(Text and element-pointing records)
════════

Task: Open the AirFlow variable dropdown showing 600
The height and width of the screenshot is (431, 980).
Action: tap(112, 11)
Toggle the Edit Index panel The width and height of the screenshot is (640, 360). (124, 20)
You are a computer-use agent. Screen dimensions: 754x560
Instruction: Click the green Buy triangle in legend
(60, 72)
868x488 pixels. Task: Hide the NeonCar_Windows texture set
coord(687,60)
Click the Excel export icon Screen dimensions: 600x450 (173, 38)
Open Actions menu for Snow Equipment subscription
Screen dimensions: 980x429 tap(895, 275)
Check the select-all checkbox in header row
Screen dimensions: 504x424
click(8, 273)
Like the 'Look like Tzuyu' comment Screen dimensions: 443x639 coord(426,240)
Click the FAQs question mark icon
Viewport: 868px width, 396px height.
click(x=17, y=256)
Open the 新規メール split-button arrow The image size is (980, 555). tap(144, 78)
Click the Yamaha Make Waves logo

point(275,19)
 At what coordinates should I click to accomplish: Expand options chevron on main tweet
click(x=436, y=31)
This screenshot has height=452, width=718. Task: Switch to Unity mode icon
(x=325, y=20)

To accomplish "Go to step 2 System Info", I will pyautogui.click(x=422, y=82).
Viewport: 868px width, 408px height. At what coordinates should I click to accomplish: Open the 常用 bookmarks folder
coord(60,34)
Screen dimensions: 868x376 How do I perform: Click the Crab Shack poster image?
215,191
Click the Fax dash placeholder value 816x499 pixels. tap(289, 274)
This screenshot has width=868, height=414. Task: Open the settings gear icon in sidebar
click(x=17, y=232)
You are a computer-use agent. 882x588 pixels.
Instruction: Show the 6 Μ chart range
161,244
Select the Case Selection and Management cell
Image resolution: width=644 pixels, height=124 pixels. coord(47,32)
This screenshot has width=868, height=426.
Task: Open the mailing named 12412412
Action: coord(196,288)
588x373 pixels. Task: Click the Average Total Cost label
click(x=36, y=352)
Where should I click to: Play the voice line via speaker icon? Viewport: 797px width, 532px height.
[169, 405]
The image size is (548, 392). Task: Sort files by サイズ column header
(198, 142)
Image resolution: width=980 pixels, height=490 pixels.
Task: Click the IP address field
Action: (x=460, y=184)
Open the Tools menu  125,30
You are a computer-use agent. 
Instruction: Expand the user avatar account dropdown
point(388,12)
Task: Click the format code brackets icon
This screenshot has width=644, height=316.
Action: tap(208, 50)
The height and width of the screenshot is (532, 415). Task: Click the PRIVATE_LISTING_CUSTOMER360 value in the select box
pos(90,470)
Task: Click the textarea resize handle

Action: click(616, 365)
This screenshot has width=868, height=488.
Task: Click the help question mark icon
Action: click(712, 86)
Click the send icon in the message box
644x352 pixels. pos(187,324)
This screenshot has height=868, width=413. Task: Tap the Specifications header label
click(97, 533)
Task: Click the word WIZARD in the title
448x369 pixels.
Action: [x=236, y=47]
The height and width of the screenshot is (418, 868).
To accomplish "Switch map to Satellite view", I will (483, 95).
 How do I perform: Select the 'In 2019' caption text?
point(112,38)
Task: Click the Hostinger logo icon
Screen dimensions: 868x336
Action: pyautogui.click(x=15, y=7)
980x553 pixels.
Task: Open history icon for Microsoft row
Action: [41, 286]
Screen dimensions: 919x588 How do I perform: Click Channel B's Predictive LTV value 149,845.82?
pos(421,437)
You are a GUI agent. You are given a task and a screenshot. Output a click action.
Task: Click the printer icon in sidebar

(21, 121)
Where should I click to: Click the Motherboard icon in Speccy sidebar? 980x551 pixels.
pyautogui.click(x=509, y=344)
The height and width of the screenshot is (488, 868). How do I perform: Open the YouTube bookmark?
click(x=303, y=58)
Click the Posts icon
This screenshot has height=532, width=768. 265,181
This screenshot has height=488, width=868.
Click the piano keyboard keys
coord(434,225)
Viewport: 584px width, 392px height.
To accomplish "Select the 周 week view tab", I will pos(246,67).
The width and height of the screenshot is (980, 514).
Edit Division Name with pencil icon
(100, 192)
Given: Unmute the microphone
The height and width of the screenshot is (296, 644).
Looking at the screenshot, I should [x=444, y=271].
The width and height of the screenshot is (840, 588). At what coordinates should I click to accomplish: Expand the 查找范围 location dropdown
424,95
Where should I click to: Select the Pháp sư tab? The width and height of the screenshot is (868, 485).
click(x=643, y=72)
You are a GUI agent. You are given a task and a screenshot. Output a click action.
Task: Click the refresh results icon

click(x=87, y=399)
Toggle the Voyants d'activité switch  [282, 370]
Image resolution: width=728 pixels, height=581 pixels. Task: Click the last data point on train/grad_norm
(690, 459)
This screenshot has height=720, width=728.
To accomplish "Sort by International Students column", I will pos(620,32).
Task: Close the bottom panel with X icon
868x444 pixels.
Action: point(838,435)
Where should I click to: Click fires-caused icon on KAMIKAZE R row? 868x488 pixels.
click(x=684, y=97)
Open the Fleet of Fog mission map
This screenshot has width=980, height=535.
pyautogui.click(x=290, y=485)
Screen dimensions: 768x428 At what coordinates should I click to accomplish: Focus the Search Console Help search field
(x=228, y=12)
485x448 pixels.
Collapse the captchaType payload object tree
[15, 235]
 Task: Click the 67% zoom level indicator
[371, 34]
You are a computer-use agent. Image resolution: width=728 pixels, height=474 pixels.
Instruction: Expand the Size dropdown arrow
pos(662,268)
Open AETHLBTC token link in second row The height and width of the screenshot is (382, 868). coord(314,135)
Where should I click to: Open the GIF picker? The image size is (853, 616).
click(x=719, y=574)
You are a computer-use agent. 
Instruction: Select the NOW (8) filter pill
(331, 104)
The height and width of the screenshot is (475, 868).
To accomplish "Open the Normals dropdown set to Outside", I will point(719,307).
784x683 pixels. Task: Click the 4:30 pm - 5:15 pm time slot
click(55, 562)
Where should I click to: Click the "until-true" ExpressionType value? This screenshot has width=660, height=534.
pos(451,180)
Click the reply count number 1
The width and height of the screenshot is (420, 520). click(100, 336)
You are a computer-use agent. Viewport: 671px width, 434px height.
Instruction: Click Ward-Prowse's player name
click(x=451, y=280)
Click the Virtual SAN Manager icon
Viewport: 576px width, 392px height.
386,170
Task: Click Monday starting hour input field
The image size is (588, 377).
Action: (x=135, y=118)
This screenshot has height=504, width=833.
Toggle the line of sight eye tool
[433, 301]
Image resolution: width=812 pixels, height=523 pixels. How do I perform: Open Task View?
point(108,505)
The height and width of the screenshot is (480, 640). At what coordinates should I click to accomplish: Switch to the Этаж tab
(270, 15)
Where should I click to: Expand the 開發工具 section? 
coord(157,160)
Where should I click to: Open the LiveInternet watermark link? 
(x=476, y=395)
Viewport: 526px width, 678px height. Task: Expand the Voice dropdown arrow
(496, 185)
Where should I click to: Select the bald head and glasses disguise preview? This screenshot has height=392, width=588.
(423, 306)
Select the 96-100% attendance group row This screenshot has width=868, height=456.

════════

▶ _Directive_
Could you repeat the material verbatim, from the line with "588x373 pixels. Task: Click" through the line with "pos(421,437)", including both of those lines?

▶ _Result of the exercise_
588x373 pixels. Task: Click the Average Total Cost label
click(x=36, y=352)
Where should I click to: Play the voice line via speaker icon? Viewport: 797px width, 532px height.
[169, 405]
The image size is (548, 392). Task: Sort files by サイズ column header
(198, 142)
Image resolution: width=980 pixels, height=490 pixels.
Task: Click the IP address field
Action: (x=460, y=184)
Open the Tools menu  125,30
You are a computer-use agent. 
Instruction: Expand the user avatar account dropdown
point(388,12)
Task: Click the format code brackets icon
This screenshot has width=644, height=316.
Action: tap(208, 50)
The height and width of the screenshot is (532, 415). Task: Click the PRIVATE_LISTING_CUSTOMER360 value in the select box
pos(90,470)
Task: Click the textarea resize handle

Action: click(616, 365)
This screenshot has width=868, height=488.
Task: Click the help question mark icon
Action: click(712, 86)
Click the send icon in the message box
644x352 pixels. pos(187,324)
This screenshot has height=868, width=413. Task: Tap the Specifications header label
click(97, 533)
Task: Click the word WIZARD in the title
448x369 pixels.
Action: [x=236, y=47]
The height and width of the screenshot is (418, 868).
To accomplish "Switch map to Satellite view", I will (483, 95).
 How do I perform: Select the 'In 2019' caption text?
point(112,38)
Task: Click the Hostinger logo icon
Screen dimensions: 868x336
Action: pyautogui.click(x=15, y=7)
980x553 pixels.
Task: Open history icon for Microsoft row
Action: [41, 286]
Screen dimensions: 919x588 How do I perform: Click Channel B's Predictive LTV value 149,845.82?
pos(421,437)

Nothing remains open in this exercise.